● **Exercise data**:
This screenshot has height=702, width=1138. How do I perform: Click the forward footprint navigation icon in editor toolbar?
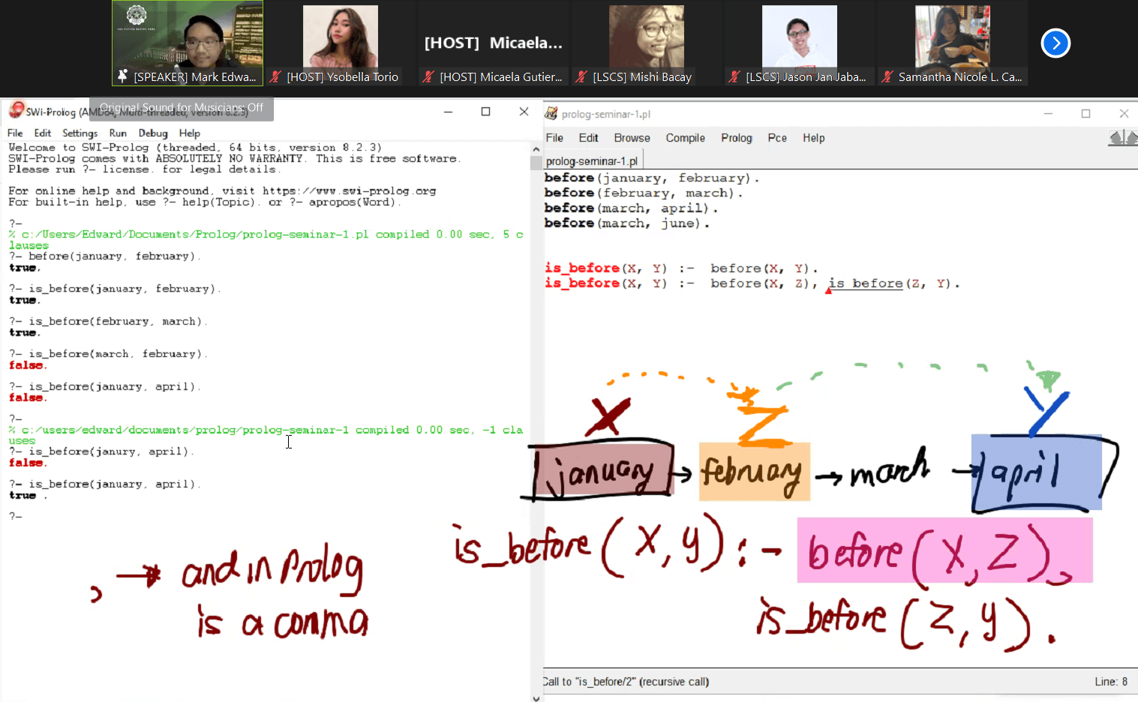[1131, 139]
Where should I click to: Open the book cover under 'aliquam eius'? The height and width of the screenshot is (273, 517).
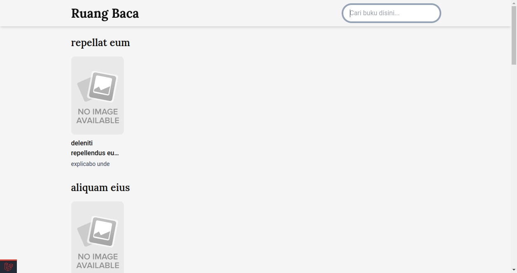pos(98,237)
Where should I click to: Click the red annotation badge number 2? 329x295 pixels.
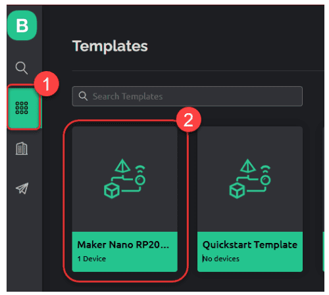pos(188,120)
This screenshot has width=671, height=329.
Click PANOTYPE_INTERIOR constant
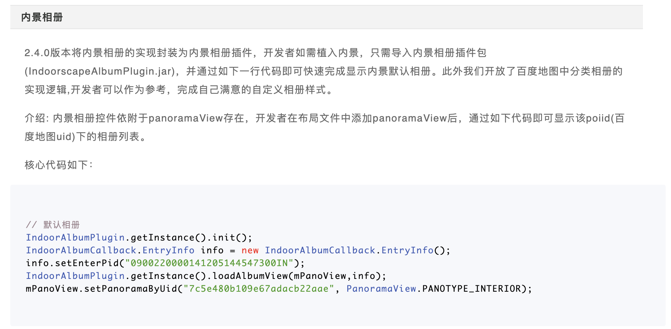(x=471, y=288)
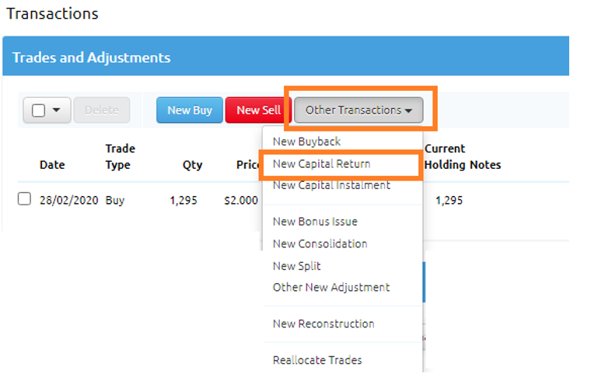
Task: Select New Capital Instalment entry
Action: [x=331, y=185]
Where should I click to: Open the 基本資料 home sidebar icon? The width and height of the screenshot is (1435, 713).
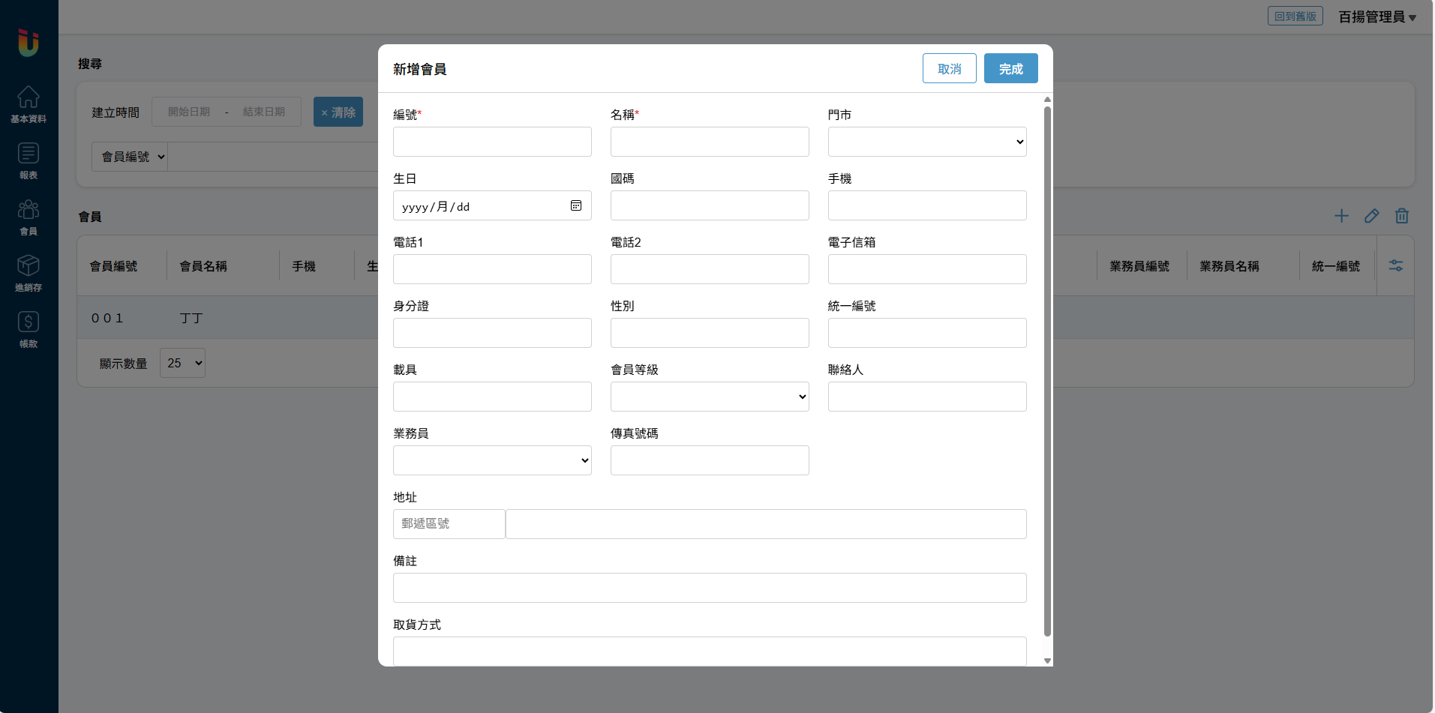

● **What needs to be done**: Give again, exactly, each line from the one that contains "Where should I click to: Click" through the last line of the material above. Pictures do not belong in the copy.

● **Task output**:
Where should I click to: Click the red annotation badge number 2? 329x295 pixels.
pos(188,120)
This screenshot has width=671, height=329.
Click PANOTYPE_INTERIOR constant
(x=471, y=288)
Task: Select New Capital Instalment entry
Action: [x=331, y=185]
Where should I click to: Open the 基本資料 home sidebar icon? The width and height of the screenshot is (1435, 713).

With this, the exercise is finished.